▶ _TASK INPUTS_:
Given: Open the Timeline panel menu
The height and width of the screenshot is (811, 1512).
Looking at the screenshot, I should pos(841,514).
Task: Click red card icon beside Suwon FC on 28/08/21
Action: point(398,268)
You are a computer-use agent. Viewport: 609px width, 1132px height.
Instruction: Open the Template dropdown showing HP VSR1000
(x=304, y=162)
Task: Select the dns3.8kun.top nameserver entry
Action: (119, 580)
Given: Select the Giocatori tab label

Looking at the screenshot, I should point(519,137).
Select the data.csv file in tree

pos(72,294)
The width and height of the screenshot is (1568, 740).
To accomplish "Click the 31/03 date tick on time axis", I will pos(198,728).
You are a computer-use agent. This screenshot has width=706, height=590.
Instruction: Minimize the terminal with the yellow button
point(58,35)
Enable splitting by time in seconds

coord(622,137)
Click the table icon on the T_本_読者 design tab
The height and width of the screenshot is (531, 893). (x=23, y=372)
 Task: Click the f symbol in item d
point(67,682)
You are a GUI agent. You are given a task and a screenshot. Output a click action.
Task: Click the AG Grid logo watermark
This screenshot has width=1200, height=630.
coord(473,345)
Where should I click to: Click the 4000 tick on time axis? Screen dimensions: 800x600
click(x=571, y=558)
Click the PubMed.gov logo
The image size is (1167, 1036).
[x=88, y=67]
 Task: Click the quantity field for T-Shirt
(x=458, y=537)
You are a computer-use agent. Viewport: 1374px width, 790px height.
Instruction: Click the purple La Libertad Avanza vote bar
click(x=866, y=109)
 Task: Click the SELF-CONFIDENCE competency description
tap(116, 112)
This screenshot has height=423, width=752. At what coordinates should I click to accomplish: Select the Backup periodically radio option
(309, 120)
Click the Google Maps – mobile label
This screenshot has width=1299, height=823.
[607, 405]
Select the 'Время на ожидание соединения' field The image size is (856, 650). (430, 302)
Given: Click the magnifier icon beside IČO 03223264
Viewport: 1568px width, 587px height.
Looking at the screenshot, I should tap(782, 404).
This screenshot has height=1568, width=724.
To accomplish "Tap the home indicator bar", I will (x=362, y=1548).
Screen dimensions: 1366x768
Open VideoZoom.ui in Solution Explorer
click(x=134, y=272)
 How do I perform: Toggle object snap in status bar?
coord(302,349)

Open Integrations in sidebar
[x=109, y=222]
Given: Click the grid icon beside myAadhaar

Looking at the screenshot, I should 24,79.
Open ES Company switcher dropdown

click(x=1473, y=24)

▶ _WHAT YOU WILL DO_:
Each line from the top of the material above through the line with "You are a GUI" must be echoed exactly, and no other line.

▶ _SOLUTION TO THIS EXERCISE_:
Given: Open the Timeline panel menu
The height and width of the screenshot is (811, 1512).
Looking at the screenshot, I should pos(841,514).
Task: Click red card icon beside Suwon FC on 28/08/21
Action: point(398,268)
You are a computer-use agent. Viewport: 609px width, 1132px height.
Instruction: Open the Template dropdown showing HP VSR1000
(x=304, y=162)
Task: Select the dns3.8kun.top nameserver entry
Action: (119, 580)
Given: Select the Giocatori tab label

Looking at the screenshot, I should point(519,137).
Select the data.csv file in tree

pos(72,294)
The width and height of the screenshot is (1568, 740).
To accomplish "Click the 31/03 date tick on time axis", I will pos(198,728).
You are a computer-use agent. This screenshot has width=706, height=590.
Instruction: Minimize the terminal with the yellow button
point(58,35)
Enable splitting by time in seconds

coord(622,137)
Click the table icon on the T_本_読者 design tab
The height and width of the screenshot is (531, 893). (x=23, y=372)
 Task: Click the f symbol in item d
point(67,682)
You are a GUI agent. You are given a task and a screenshot. Output a click action.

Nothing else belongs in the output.